The situation for the main characters in Make Way for Tomorrow is simple enough. We have an elderly couple, married for fifty years. They are played by Victor Moore and Beulah Bondi. Miss Bondi made a long career out of playing mothers (Mr. Smith Goes to Washington, It's a Wonderful Life), motherly figures (the head of the adoption agency in Penny Serenade, another movie that says more against divorce than twenty books of theology can), and grandmothers and great aunts (the old pistol Martha Corinne in The Waltons, when she was nearly ninety). Here she plays a mother to five grown children who are tired of her.

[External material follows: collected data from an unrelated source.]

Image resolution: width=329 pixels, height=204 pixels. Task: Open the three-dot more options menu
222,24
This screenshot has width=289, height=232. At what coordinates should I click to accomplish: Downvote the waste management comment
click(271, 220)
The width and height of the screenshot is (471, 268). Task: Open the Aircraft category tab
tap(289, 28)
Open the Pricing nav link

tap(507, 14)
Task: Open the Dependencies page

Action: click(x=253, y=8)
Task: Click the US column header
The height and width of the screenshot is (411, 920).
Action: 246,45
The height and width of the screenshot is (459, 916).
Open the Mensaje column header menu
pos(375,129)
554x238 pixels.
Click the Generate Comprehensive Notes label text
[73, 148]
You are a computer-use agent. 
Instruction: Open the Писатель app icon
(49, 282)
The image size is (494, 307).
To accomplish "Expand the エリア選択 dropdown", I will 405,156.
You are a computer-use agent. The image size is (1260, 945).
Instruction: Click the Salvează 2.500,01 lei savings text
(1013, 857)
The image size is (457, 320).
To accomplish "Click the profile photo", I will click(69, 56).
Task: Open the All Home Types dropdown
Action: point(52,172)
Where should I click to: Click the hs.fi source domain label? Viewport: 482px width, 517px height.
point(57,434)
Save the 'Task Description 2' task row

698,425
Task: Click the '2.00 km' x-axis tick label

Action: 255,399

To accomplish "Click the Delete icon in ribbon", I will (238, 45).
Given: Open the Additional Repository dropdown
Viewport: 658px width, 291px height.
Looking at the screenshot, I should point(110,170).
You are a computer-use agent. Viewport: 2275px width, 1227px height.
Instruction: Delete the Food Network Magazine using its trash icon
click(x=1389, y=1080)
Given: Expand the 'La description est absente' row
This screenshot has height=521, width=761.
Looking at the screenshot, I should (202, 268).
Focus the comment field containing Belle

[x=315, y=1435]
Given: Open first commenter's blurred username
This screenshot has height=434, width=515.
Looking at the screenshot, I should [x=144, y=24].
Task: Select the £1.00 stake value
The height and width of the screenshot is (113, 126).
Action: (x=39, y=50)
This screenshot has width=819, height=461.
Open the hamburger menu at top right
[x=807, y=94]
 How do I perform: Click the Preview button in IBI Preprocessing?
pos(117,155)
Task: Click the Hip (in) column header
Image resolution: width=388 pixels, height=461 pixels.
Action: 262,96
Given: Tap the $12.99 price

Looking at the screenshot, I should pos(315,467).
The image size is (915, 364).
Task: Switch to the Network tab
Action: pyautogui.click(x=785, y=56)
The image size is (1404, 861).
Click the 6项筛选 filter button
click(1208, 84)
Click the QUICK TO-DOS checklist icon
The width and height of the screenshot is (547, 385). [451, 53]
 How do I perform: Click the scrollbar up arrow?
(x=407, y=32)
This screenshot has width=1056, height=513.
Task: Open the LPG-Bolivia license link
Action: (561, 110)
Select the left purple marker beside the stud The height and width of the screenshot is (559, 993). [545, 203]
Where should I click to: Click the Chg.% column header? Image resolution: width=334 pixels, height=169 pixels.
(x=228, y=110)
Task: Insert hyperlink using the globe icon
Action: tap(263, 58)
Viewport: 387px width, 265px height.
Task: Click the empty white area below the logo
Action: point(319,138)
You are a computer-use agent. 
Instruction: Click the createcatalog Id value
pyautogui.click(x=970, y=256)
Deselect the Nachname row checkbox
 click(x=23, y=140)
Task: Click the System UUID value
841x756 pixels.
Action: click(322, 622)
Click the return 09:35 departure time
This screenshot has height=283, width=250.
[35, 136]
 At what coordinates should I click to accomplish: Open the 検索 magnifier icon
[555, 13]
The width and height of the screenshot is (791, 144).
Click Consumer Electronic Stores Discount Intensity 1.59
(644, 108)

Mr. and Mrs. Cooper have lost their home to a bank foreclosure, to the surprise and displeasure of their children. Mrs. Cooper then moves in with her son George (played by Thomas Mitchell, Mr. O'Hara in Gone With the Wind), and Mr. Cooper moves in with his daughter Cora, hundreds of miles away. The children are not monsters, but they are not patterns of filial piety. The old man and the old lady are in the way. Nothing sensational from either side; sin is rarely sensational. For example, one evening the younger people are throwing a party, and are playing hearts. Mrs. Cooper starts to reminisce about playing hearts in the old days, and tossing the queen of spades to an opponent. She looks over a shoulder here and there, saying, “Well, that's a fine hand,” and “You've got her!” That is the sort of thing she does, and her husband too. Nosy comments about how to raise the grandchildren or how to cook this or that; telling stories they have told a hundred times; physical needs that have to be met.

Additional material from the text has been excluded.